Show that a sequence $(f_n)_n$, that is uniformly bounded in $L^2(\mathbb{R})$ and converges in $\mathcal{D}'(\mathbb{R})$, converges weakly in $L^2(\mathbb{R})$.
Consider $M > 0$ such that $\| f_n\|_{L^2} \leq M$ for all $n$. Let $g$ be in $L^2$ and $\mathcal{C}^{\infty}_c$. Then
\begin{align} | \langle f_n , g \rangle - \langle f , g \rangle | &\leq |\langle f_n, g \rangle - \langle f_n, h \rangle + \langle f_n, h \rangle - \langle f, h \rangle + \langle f, h \rangle - \langle f, g \rangle | \\ &\leq | \langle f_n, g-h \rangle + \langle f_N - f, h \rangle + \langle f, h-g \rangle| \\ &\leq \|f_n \|_{L^2} \| g-h\|_{L^2} + \epsilon + \|f \|_{L^2}\|h-g \|_{L^2}\\ &\leq (M + \|f \|_{L^2}) \| g-h\|_{L^2} + \epsilon \\ & \leq \epsilon + \epsilon \\ & \leq 2 \epsilon \end{align}
Thus $\langle f_n, g \rangle \to \langle f, g \rangle$. So $f_n$ converges weakly to $f$ in $L^2$. Is this correct or is there missing something?
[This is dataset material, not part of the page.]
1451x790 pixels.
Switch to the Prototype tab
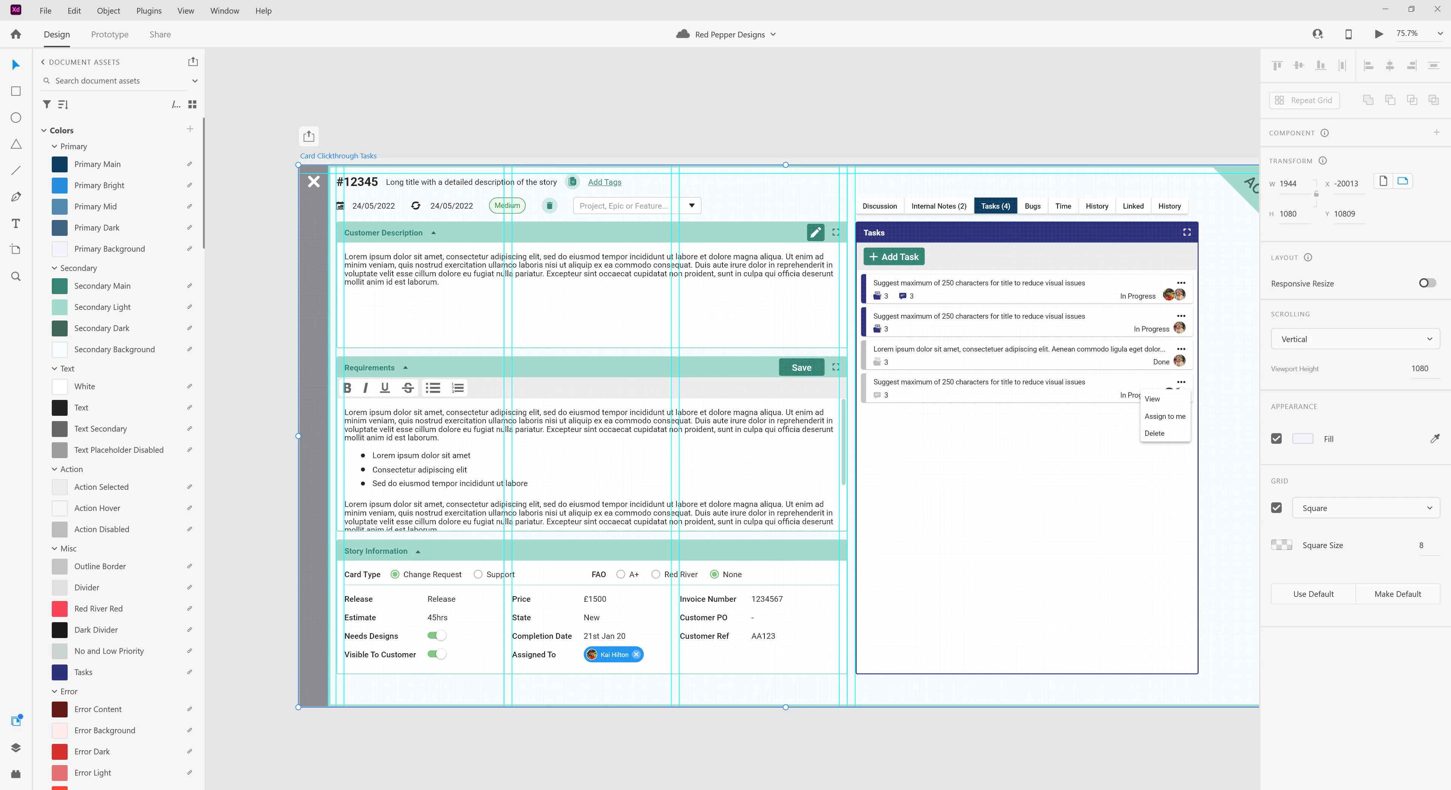110,34
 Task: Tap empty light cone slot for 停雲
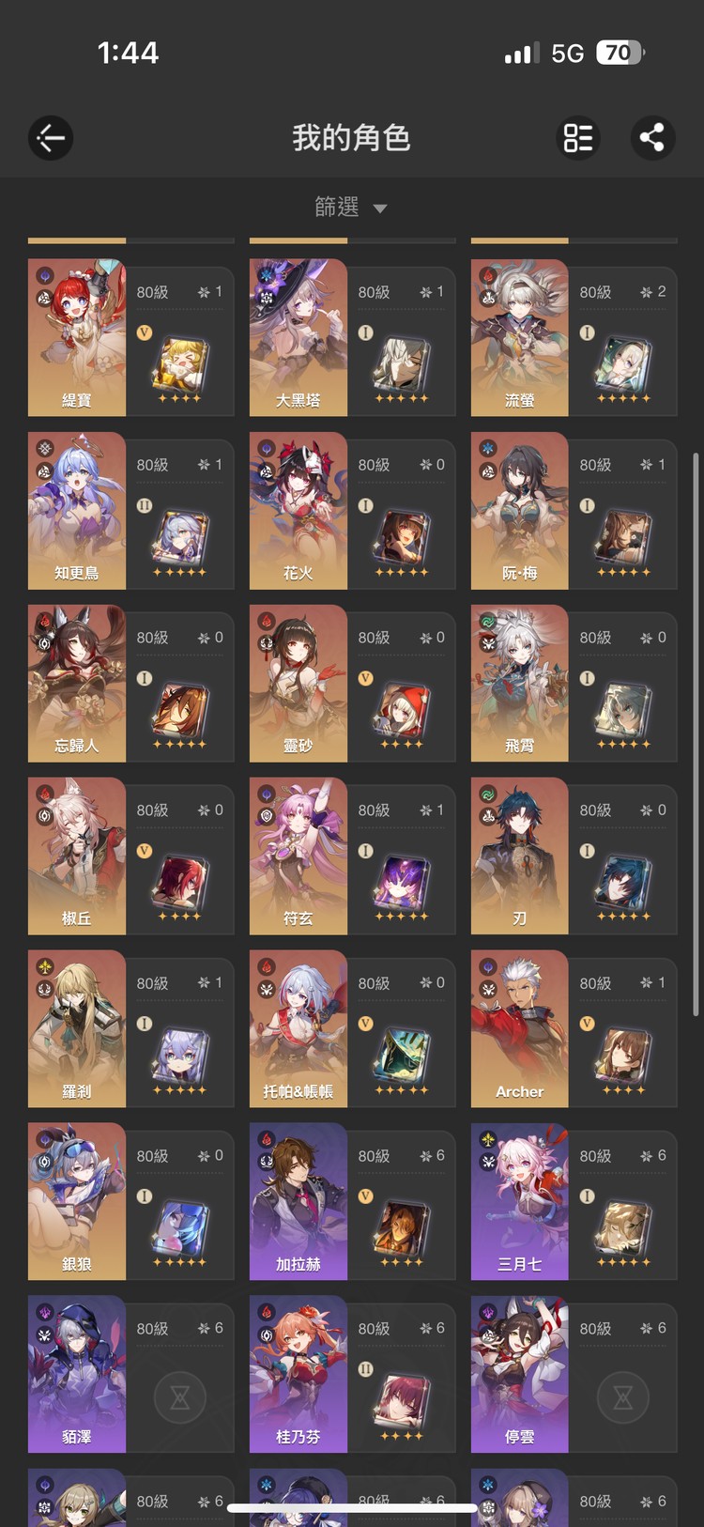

Do I need to show that $f$ is in $L^2$?
Here is a simpler argument: Since $L^2(\mathbb{R})$ is reflexive, bounded sequences have a weakly convergent subsequence. Denote any such subsequence by $f_{n_k}$ and its limit by $f_* \in L^2(\mathbb{R})$. Since $f_n$ converges to $f$ in $D'(\mathbb{R})$ we must have $f_*=f$. Now since the limit is unique the whole sequence $f_n$ must converge to $f$ weakly in $L^2(\mathbb{R})$.
Edit (slightly more detailed explanation): We know $f_{n_k}$ converges weakly to $f_* \in L^2(\mathbb{R})$ and $f_n$ converges to $f$ in $\mathcal{D}'(\mathbb{R})$. Furthermore, we also know $f_{n_k}$ converges to $f$ in $\mathcal D'(\mathbb{R})$, since it is just a subsequence of the original sequence.
Additionally, since weak convergence in $L^2(\mathbb{R})$ implies convergence in the sense of distributions, we also know that $f_{n_k}$ converges to $f_*$ in $\mathcal D'(\mathbb{R})$. Since $\mathcal D'(\mathbb{R})$ is Hausdorff, limits of sequences are unique and so we must have $f=f_*$.